The importance of the online audience

The problem with being a global brand, servicing countries with different buying proclivities, is that standardizing business practices with insights is difficult. For instance, customer satisfaction might be a tremendous differentiator in the U.S. But in India and Brazil, price still wins.

Moreover, in countries where there’s fewer online sales, the website isn’t managed as aggressively. “You don’t get data because nobody cares,” Sivadasan says. While the focus of Lenovo’s business involves selling through retail partners, the Internet provides access to demographics and direct feedback. “The online space is a great predictor of what’s going to happen,” he adds. As a general rule of thumb, he expects to own 10% of online sales in each country where Lenovo has presence.
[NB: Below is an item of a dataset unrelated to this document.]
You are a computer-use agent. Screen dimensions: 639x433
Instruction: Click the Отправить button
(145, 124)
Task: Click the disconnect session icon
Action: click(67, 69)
Ultimately, the demographic Sivadasan hopes to attract will typically buy online. “The product we sell in retail is very different than what we sell online,” he says. “The stuff you sell in retail is usually in a competitive setting that’s trying to hit price points. The audience you’re attracting isn’t what I’m interested in. It’s not the premium audience.”

Moreover, a brick-and-mortar retail outlet isn’t going to want to stock a pricey computer equipped with all the bells and whistles available. “I make money when I sell the higher-end product,” Sivadasan says. “Dell and HP want to own the $499 lower pricepoint. They want to drive the initial sale.” Sivadasan wants to avoid that because trying to be the cheapest available will cause Lenovo to deviate from its aspiration to be associated with high-quality devices.

The huge challenge Lenovo faces going forward is that now that it has market share, it needs to create a better experience. This means building devices that have unique functions and forms and hitting a more discerning customer base.

“It’ll be hugely challenging in my opinion,” Sivadasan says. “You look at computer manufacturers and they come and go. Acer, HP—it’s a share game to them. But Apple and Samsung focus on the experiential layer. Apple isn’t worried about quantity.”